WHAT TO DO:
At the line containing "1280x720 pixels.", begin an exact copy of the lines below and continue through the final one, with no pictures.

(GIVEN DATA Opens)

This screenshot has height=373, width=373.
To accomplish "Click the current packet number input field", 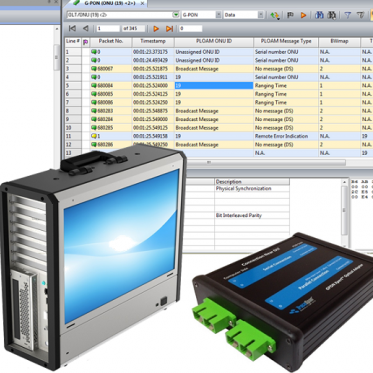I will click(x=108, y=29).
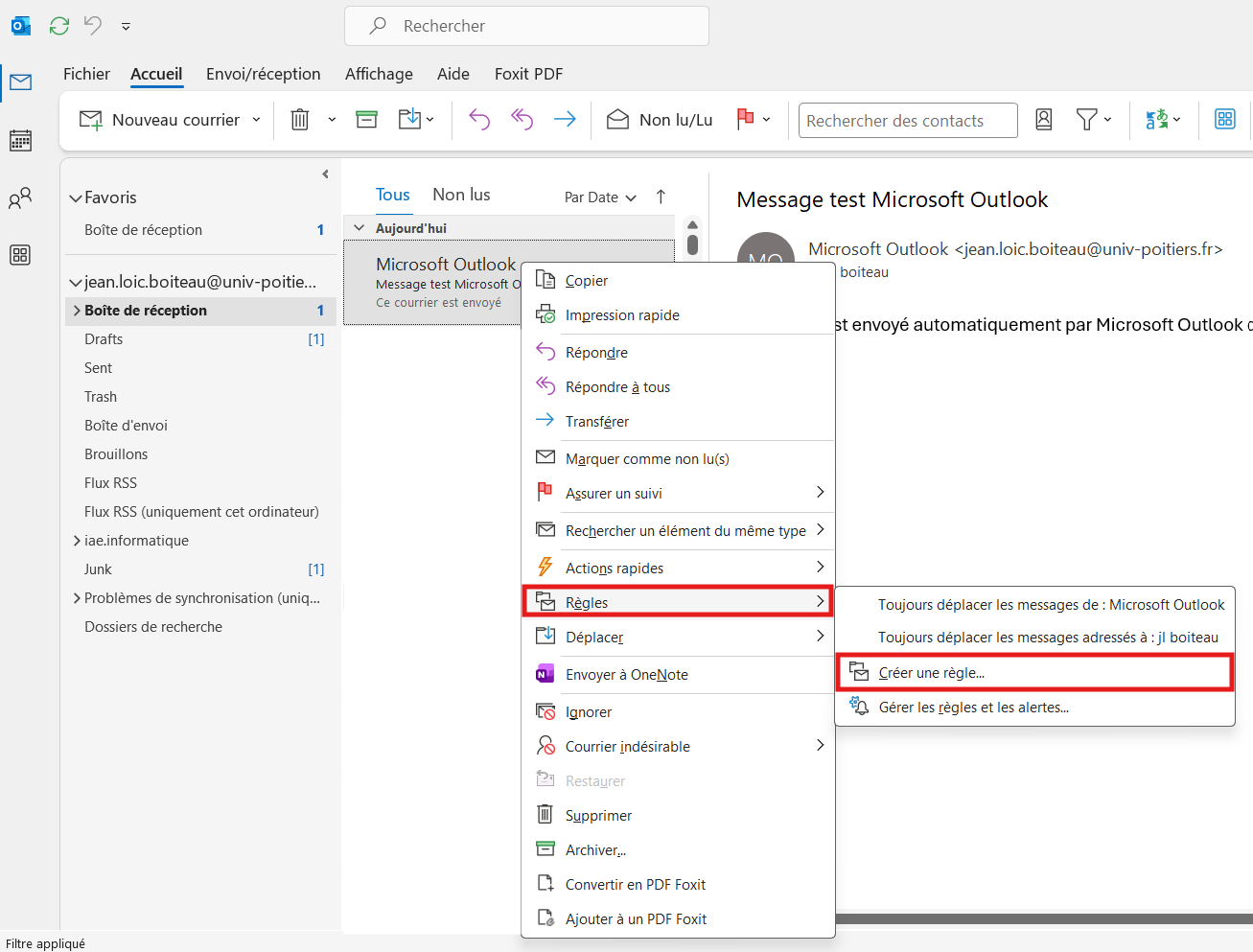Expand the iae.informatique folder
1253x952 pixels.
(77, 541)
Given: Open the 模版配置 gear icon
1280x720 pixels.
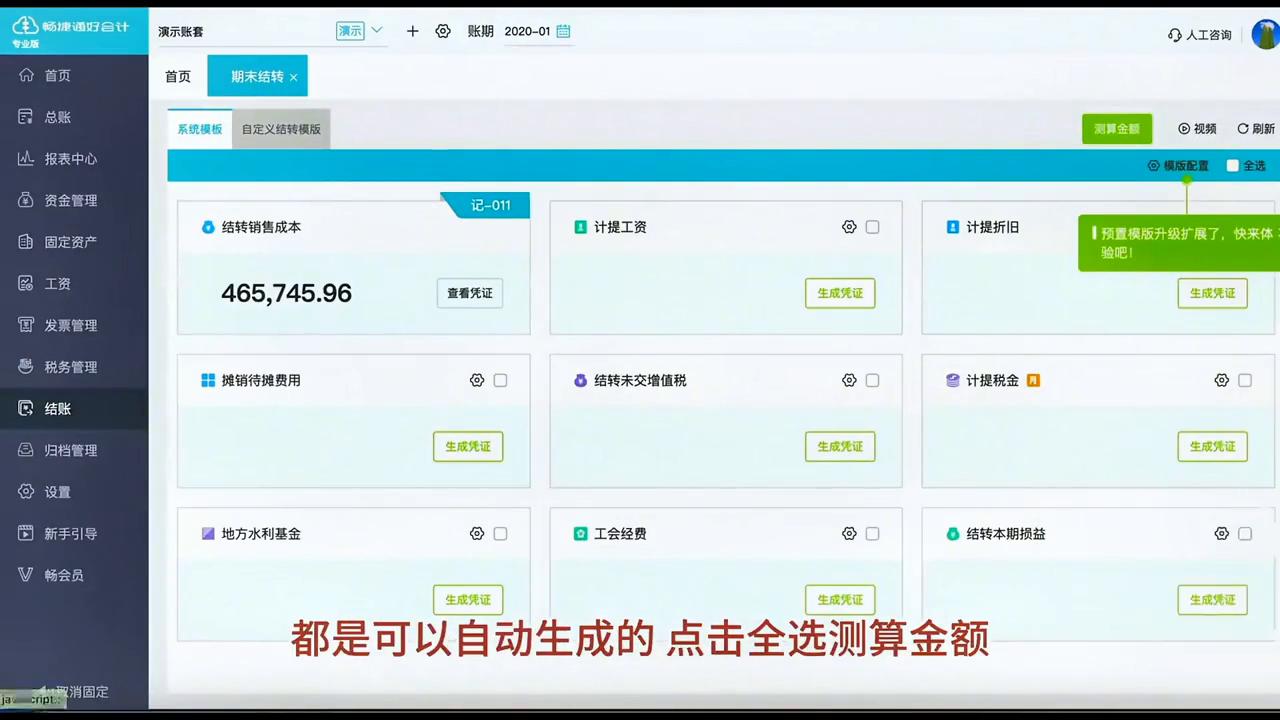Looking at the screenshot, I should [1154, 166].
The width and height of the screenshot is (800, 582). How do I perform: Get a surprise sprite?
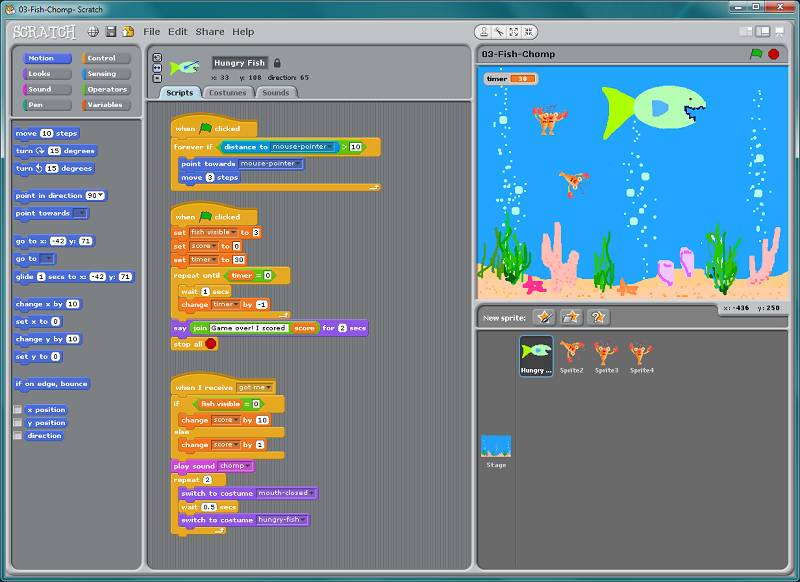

(GIVEN DATA Closes)

ANSWER SPACE:
1280x720 pixels.
Looking at the screenshot, I should [1154, 166].
The width and height of the screenshot is (800, 582). How do I perform: Get a surprise sprite?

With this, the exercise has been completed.